Audit and improvement programmes

  • The Perioperative Quality Improvement Programme (PQIP) aims to improve patient outcomes after major non-cardiac surgery and reduce national variations in processes of care. It collects data on individualised risk assessment, postoperative destination and management of anaemia, diabetes, pain and compliance with enhanced recovery principles. It reports on complications, mortality and patient-reported outcomes. All hospitals undertaking major inpatient surgery are encouraged to take part and use their data to improve care. The PQIP annual reports detail successes and areas for improvement.
  • The National Emergency Laparotomy Audit evaluates the care of adult patients in England and Wales undergoing this high-risk surgery. It measures compliance against improvement targets that are highlighted in the NICE guideline, including postoperative critical care admission and individualised risk assessment.
  • The Getting It Right First Time (GIRFT) workstreams on anaesthesia and perioperative medicine and adult critical care began in 2017 and, following GIRFT methodology, have collected data and undertaken visits to NHS trusts. Reports on their findings and recommendations for improvement will be published and support the implementation of the NICE guideline.
  • The Care Quality Commission (CQC) inspects elective and emergency surgery as an acute core service. The inspections cover all phases of perioperative care. The CQC inspection framework, which is currently under review, is in alignment with the NICE guideline.

Additional support

The guideline resource and implementation panel

The guideline resource and implementation panel reviews NICE guidelines that have a substantial impact on NHS resources. By ‘substantial’ we mean that:

  • implementing a single guideline recommendation in England costs more than £1 million per year, or
  • implementing the whole guideline in England costs more than £5 million per year.

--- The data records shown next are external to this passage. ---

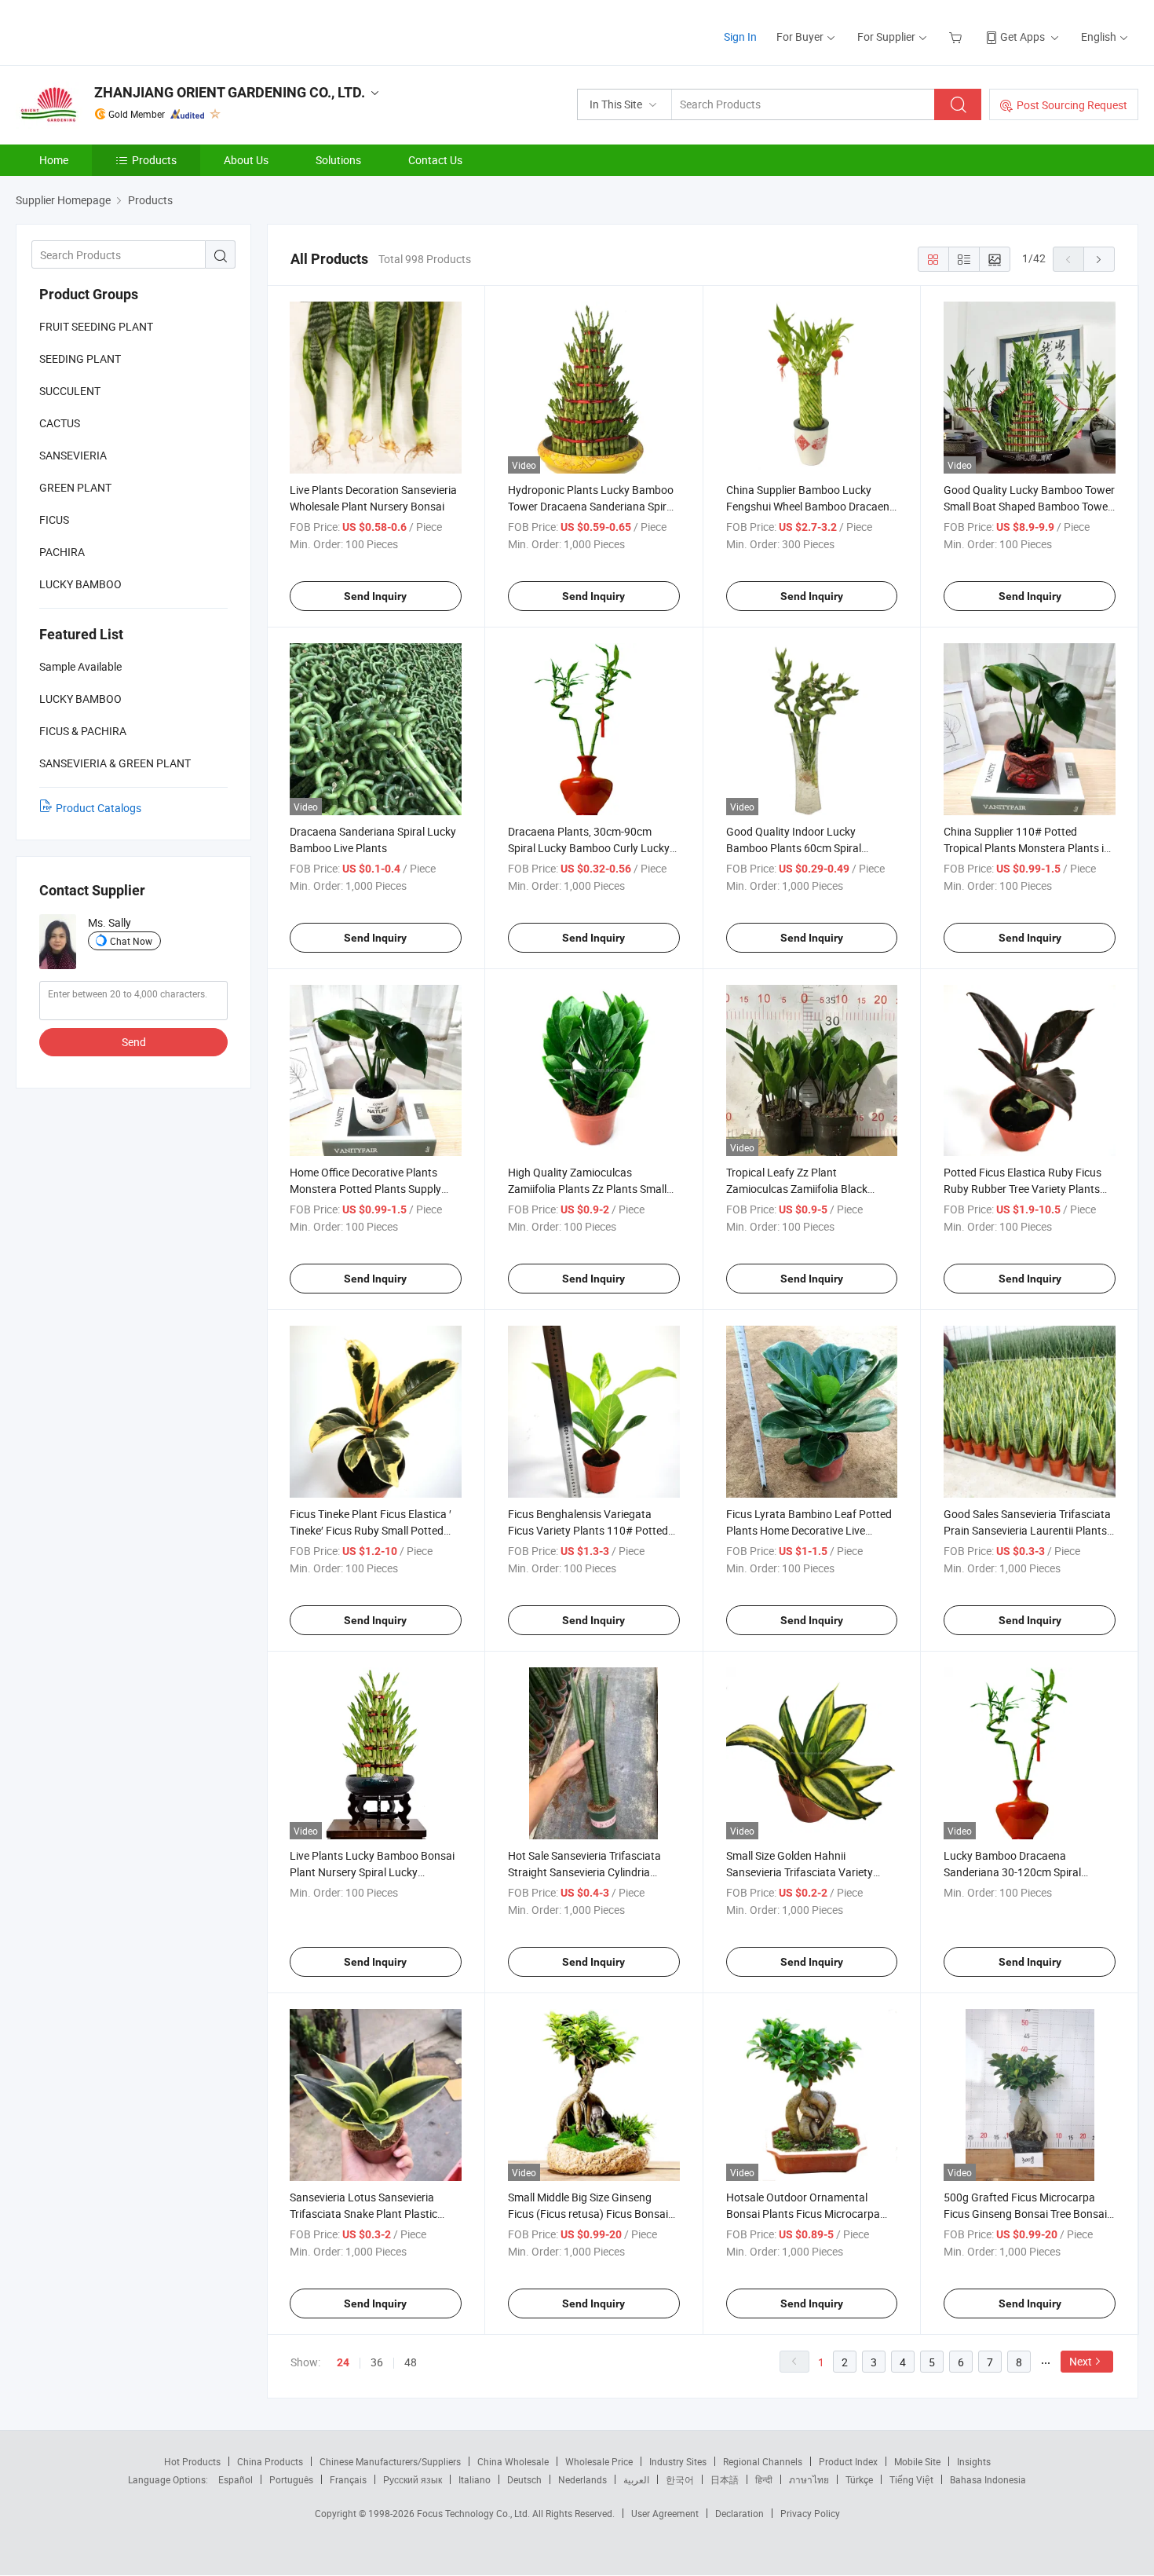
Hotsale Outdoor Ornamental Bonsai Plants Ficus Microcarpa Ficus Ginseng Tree (803, 2214)
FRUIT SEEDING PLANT (96, 326)
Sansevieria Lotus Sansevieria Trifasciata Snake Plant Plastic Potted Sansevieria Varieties (363, 2214)
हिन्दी (763, 2479)
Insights (974, 2461)
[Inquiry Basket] (957, 36)
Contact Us (435, 159)
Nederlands (582, 2479)
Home (53, 159)
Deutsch (524, 2479)
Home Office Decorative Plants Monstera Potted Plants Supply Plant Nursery (365, 1189)
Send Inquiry (375, 596)
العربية (636, 2479)
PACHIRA (62, 551)
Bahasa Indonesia (988, 2479)
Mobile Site (917, 2461)
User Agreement (665, 2513)
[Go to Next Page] (1099, 259)
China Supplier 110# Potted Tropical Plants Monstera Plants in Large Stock (1027, 848)
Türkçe (859, 2479)
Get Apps (1022, 36)
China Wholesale (513, 2461)
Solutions (338, 159)
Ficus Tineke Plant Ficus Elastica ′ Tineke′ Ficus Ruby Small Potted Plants (370, 1530)
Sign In (740, 36)
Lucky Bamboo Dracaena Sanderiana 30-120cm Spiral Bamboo (1012, 1872)
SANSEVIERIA (73, 455)
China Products (270, 2461)
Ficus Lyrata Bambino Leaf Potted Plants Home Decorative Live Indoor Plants (809, 1530)
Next (1080, 2361)
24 (343, 2362)
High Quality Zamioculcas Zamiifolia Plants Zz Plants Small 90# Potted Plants (587, 1189)
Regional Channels (762, 2461)
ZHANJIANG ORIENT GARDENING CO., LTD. (229, 92)
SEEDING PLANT (80, 358)
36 (377, 2362)
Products (154, 159)
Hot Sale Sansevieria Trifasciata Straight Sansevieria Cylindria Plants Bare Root (584, 1872)
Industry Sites (678, 2461)
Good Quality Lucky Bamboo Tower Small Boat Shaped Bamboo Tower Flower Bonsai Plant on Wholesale (1029, 506)
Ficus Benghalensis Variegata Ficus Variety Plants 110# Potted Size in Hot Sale (588, 1530)
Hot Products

Panel members are from NICE, NHS England, NHS Improvement, Health Education England, NHS Clinical Commissioners and when appropriate Public Health England and Skills for Care. Topic experts are invited for discussions on specific topics.

The panel does not comment on or influence the guideline recommendations outside NICE’s usual consultation processes and timelines.

External websites and resources referred to in this statement have been identified as potentially useful resources to help implement specific recommendations from the guideline. NICE has not made any judgement about the methodology, quality or usability of the websites or resources.